Try it
Range to reproduce from the entries below: the line with "Viewport: 1058px width, 515px height.", the line with "This screenshot has width=1200, height=675.", and every line in between. Give them exactly and give nothing else.

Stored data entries
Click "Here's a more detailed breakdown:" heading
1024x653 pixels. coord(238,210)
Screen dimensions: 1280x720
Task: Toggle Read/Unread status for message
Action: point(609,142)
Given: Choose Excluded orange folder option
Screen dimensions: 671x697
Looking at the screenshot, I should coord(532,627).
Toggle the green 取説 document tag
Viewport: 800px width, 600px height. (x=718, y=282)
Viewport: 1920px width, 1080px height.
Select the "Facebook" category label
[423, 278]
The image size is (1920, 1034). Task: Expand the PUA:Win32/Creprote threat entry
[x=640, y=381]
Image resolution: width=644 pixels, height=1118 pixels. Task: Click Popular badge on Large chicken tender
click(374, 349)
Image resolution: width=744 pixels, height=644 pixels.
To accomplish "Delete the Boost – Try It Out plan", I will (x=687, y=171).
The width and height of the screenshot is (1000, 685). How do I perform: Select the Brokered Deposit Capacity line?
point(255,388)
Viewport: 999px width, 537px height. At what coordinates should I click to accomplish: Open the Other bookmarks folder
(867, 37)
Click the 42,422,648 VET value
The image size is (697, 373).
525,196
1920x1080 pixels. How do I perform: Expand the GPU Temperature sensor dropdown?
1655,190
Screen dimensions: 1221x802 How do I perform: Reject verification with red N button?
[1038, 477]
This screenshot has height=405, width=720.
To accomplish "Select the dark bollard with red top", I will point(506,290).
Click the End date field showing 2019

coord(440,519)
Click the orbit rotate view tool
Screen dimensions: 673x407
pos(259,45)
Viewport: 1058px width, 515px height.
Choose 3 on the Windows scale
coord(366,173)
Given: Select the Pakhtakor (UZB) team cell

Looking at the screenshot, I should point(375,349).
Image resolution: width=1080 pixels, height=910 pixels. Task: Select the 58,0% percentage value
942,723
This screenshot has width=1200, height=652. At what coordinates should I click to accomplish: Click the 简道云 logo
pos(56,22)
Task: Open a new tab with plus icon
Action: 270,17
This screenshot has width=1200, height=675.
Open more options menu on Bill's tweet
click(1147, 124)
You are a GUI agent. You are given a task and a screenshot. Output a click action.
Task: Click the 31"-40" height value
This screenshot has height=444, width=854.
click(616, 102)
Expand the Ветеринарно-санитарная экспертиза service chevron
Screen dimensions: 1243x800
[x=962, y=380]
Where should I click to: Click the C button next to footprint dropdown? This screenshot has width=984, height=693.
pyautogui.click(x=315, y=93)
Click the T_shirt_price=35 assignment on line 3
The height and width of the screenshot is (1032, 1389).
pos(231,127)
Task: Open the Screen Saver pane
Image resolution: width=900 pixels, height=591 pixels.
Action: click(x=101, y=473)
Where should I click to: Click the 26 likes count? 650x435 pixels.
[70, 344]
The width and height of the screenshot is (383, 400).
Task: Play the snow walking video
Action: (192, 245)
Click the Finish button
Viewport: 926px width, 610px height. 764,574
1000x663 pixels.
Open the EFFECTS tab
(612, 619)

Solution for this problem
Viewport: 1058px width, 515px height.
Choose 3 on the Windows scale
coord(366,173)
Given: Select the Pakhtakor (UZB) team cell

Looking at the screenshot, I should point(375,349).
Image resolution: width=1080 pixels, height=910 pixels. Task: Select the 58,0% percentage value
942,723
This screenshot has width=1200, height=652. At what coordinates should I click to accomplish: Click the 简道云 logo
pos(56,22)
Task: Open a new tab with plus icon
Action: 270,17
This screenshot has width=1200, height=675.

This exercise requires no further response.